References (IR-LEGO技術の代表的な論文)
Y. Kamei et al. Nature Methods, 2009 (https://doi.org/10.1038/NMETH.1278) IR-LEGOの初報(IR-LEGOのシステム、線虫への応用)
T. Deguchi et al. Dev. Growth Differ. 2009 (https://doi.org/10.1111/j.1440-169X.2009.01135.x) IR-LEGOの応用(メダカ、ゼブラフィッシュ、シロイヌナズナ)
A. Shimada et al. Nature Communications, 2013 (https://doi.org/10.1038/ncomms2643) IR-LEGOの応用(メダカ)【東京大学・武田研】
T. Okuyama et al. Science, 2014 (https://doi.org/10.1126/science.1244724) IR-LEGOによる細胞Ablationへの利用(メダカTILLING変異体)【東京大学・竹内G、他】
A. Kawasumi-Kita et al. Dev. Growth Differ. 2015 (https://doi.org/10.1111/dgd.12241) IR-LEGOの応用(ツメガエル・イベリアトゲイモリ)【東北大学・田村研、他】
R. Nishihama et al. Plant Cell Physiol. 2016 (https://doi.org/10.1093/pcp/pcv102) IR-LEGOの応用(ゼニゴケ)【京都大学・河内研】
C.W Zeng et al. Open Biol. 2021 (https://doi.org/10.1098/rsob.200304) IR-LEGOによる細胞Ablationへの利用(ゼブラフィッシュ)【台湾大学・Tsai研】
T. Tomoi et al. Front. Plant Sci. 2023 (https://doi.org/10.3389/fpls.2023.1171531) 細胞サイズ等と照射条件の関連解析(シロイヌナズナ)【龍谷大学・別役研他】
Y. Morishita et al. Nature Communications 2023 (https://doi.org/10.1038/s41467-023-43902-y) 種を超えた発生組織ダイナミクスの原型とスケーリング(IR-LEGO技術を活用)【理研BDR・森下研、東北大、弘前大】
T. Tomoi et al. Commun. Biol. 2024 ヒメツリガネゴケでの応用と照射条件の関連解析(ヒメツリガネゴケ)【東京理科大学、宇都宮大学・玉田研、基礎生物学研究所】
熱ショック応答は図1のように、転写因子HSF1(heat shock factor 1)が温度感知と転写を誘導する鍵となる分子です。生物はその種ごとに棲息温度域が異なることから、HSF1の応答温度も異なると考えられます(図3)。HSF1の温度感知機構は現在不明ですが、様々な生物種のHSF1を調べることでHSF1分子の温度応答性に関して進化的に考察できるのではないかと考えています。他方、棲息温度の異なる異種のHSF1に入れ換えることで応答温度を変化させてIR-LEGO法の改良(簡便化)を行う技術開発も実施しています。(下記のref. 2, 3他)

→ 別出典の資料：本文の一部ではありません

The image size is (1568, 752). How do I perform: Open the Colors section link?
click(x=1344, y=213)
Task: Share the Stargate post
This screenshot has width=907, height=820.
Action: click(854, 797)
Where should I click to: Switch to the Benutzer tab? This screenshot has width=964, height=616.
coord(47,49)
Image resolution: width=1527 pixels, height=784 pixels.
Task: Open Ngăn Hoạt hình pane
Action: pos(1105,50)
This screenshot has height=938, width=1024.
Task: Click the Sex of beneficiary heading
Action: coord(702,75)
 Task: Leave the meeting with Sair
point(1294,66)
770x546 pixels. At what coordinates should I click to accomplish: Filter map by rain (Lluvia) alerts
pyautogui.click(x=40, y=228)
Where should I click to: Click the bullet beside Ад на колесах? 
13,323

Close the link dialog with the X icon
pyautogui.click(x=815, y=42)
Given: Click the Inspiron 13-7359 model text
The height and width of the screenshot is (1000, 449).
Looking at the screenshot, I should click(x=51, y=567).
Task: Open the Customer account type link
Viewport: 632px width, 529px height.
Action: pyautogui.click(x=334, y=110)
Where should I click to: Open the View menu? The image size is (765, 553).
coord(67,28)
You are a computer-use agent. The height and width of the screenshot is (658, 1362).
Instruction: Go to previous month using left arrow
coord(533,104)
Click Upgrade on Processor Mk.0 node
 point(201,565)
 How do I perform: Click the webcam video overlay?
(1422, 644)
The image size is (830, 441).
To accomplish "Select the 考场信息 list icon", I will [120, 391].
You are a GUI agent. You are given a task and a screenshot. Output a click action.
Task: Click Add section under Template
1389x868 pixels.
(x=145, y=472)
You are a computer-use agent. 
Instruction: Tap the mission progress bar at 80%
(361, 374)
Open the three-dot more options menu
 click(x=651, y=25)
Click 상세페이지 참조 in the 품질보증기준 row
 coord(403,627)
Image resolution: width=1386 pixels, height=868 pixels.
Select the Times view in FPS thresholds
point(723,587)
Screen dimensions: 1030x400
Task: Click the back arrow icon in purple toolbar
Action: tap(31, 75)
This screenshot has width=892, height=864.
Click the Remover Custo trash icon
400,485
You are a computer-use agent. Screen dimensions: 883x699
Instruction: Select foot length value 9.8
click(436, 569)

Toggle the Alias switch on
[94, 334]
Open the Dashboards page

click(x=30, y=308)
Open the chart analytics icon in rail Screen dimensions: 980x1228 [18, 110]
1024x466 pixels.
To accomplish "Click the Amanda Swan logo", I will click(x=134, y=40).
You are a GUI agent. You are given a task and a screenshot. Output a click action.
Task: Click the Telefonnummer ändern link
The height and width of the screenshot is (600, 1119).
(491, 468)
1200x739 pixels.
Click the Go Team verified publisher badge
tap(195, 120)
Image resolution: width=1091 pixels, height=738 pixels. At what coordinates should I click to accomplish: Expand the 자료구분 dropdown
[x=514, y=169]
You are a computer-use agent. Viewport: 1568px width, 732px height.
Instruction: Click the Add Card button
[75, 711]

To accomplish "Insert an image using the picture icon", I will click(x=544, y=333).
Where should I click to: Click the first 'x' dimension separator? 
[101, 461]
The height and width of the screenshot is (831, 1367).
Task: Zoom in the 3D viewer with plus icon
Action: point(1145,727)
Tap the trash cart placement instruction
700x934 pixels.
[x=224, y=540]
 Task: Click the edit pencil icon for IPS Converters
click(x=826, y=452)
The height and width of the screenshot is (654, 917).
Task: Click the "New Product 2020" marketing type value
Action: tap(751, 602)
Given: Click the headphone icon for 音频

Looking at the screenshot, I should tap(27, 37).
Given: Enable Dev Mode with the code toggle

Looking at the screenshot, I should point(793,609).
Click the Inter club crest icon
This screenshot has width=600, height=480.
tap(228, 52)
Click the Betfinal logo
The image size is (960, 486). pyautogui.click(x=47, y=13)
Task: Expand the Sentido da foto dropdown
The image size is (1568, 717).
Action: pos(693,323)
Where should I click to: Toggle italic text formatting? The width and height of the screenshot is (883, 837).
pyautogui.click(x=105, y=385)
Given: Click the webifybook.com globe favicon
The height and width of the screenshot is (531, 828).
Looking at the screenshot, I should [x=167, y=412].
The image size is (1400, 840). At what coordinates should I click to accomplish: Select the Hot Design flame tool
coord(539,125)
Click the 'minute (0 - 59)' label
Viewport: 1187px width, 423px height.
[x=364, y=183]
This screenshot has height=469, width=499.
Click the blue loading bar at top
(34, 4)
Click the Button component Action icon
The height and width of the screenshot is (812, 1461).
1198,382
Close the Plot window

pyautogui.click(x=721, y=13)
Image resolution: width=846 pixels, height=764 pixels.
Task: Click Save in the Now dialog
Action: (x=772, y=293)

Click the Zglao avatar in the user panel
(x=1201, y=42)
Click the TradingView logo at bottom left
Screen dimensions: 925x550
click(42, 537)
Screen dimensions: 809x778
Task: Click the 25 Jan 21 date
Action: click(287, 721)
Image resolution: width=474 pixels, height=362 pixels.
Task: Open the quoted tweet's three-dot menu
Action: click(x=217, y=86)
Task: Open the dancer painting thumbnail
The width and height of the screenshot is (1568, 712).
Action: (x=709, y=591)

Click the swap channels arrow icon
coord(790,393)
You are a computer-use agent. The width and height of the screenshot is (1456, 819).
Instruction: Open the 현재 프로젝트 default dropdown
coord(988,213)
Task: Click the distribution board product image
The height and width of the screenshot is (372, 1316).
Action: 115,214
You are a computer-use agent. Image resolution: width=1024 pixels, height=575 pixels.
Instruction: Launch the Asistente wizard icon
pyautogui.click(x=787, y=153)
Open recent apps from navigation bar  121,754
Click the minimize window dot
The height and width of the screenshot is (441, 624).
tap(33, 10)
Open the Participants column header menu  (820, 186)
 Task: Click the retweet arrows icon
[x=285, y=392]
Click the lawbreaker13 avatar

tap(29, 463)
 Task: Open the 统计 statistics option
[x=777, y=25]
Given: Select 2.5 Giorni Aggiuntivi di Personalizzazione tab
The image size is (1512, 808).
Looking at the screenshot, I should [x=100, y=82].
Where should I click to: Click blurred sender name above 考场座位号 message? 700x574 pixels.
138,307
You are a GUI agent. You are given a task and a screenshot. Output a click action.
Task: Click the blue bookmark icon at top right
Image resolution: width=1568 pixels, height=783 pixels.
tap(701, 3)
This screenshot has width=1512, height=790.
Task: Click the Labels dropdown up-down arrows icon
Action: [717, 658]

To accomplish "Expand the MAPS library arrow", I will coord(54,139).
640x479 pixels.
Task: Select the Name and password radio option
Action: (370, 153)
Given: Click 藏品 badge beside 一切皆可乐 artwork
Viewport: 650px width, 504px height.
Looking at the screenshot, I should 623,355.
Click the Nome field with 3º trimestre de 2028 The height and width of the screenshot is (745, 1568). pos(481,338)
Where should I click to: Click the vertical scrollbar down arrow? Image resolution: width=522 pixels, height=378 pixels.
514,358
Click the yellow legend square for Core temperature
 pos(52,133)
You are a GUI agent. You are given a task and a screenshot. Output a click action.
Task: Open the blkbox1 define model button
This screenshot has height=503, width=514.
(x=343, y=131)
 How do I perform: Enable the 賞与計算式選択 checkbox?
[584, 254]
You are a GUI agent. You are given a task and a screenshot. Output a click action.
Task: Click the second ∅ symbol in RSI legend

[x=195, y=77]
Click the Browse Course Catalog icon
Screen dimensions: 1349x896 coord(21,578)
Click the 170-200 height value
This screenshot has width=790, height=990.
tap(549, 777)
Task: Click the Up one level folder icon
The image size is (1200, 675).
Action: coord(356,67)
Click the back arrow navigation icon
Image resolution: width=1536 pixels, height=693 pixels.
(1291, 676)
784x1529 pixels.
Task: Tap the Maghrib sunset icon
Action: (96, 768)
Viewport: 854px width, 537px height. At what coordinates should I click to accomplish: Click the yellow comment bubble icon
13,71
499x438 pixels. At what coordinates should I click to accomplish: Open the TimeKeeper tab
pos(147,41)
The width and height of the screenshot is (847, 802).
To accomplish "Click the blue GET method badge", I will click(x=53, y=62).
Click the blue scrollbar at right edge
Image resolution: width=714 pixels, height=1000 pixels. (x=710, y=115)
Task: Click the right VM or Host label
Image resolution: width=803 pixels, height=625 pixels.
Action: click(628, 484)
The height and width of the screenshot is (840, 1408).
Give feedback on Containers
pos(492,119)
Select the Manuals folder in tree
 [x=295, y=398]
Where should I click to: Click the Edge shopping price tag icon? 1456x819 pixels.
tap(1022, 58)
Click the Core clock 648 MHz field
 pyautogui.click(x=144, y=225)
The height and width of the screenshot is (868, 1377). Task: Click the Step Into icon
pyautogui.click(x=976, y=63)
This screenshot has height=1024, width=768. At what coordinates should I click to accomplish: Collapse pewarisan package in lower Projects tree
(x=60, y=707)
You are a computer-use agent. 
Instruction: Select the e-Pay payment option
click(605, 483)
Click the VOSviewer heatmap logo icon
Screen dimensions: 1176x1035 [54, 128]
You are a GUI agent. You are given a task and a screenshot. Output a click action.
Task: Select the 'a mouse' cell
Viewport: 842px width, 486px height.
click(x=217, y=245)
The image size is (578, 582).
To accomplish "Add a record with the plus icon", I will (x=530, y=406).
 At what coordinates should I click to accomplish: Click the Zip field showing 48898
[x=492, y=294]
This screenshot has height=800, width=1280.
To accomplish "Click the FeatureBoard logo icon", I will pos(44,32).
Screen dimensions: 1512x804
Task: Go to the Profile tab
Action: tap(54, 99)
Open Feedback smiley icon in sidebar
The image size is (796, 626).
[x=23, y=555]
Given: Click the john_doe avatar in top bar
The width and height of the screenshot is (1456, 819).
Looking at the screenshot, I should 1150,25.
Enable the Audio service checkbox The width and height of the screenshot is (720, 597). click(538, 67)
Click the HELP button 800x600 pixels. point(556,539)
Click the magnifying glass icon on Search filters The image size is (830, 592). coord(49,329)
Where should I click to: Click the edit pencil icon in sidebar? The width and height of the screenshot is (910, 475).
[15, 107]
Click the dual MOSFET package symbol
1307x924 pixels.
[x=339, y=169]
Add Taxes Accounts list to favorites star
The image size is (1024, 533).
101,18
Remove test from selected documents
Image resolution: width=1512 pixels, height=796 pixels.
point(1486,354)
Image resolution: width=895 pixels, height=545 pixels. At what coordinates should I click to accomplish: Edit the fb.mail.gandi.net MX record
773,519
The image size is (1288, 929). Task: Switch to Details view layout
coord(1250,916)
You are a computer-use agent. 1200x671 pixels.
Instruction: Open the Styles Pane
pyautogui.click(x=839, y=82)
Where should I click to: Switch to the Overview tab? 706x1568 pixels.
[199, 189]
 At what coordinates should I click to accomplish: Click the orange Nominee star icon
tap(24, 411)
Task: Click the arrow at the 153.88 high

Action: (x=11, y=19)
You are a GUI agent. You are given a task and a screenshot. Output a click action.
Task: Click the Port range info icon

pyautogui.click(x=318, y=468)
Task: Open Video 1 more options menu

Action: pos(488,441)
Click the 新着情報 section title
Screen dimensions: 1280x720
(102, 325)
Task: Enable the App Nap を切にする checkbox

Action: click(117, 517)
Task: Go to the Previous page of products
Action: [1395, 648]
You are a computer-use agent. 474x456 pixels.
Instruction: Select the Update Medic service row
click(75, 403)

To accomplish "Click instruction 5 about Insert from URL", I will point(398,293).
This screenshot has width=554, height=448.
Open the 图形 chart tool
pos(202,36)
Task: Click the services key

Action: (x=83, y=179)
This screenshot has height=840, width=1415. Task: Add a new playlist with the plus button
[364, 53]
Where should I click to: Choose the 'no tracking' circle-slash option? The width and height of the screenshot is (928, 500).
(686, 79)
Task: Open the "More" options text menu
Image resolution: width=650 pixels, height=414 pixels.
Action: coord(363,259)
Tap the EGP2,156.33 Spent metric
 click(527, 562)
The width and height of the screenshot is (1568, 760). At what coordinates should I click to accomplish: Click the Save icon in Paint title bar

近年、細胞内のミクロの世界において温度分布が存在することが報告されています。これはミクロの温度計測が可能な蛍光温度プローブ類が開発されたことによります(図4)。ここに当室の赤外線による局所加熱技術を応用することで、細胞内・細胞間における時間・空間的な温度の広がりを高速に温度イメージングすることができます。この技術により細胞内の構造や物質の熱的な物性を解析し、生物がどのように温度を利用し、また、適応しているのかにも迫りたいと思っています(下記のref. 6, 11他) 。また、生命の熱科学の研究者を中心にBiothermology WSで情報交換・共同研究活動もしています。
ライブイメージングにおいて、生体物質の屈折率の不均一性は光の進行が理想的光学経路からの逸脱(屈折・散乱など)の原因となっており、像の劣化に繋がります。この現象はイメージング(画像取得)だけでなく、光による生体操作であるIR-LEGO法においても同様に作用し、深部細胞を標的とした場合の集光点の広がりをもたらします。つまり、単一細胞レベルでの遺伝子発現誘導制御を困難にしています。そこで、生体内部(3D)の光の進行状態(波面)を観測し、目的の像を捉えられるように入射する波面をあらかじめ制御してより良い像を取得する方法(補償光学)を開発しています(図6:学術変革領域「散乱透視学」HPより引用)。観察系だけでなく、操作系(照射)においても波面制御によって改善する方法の開発を進めています。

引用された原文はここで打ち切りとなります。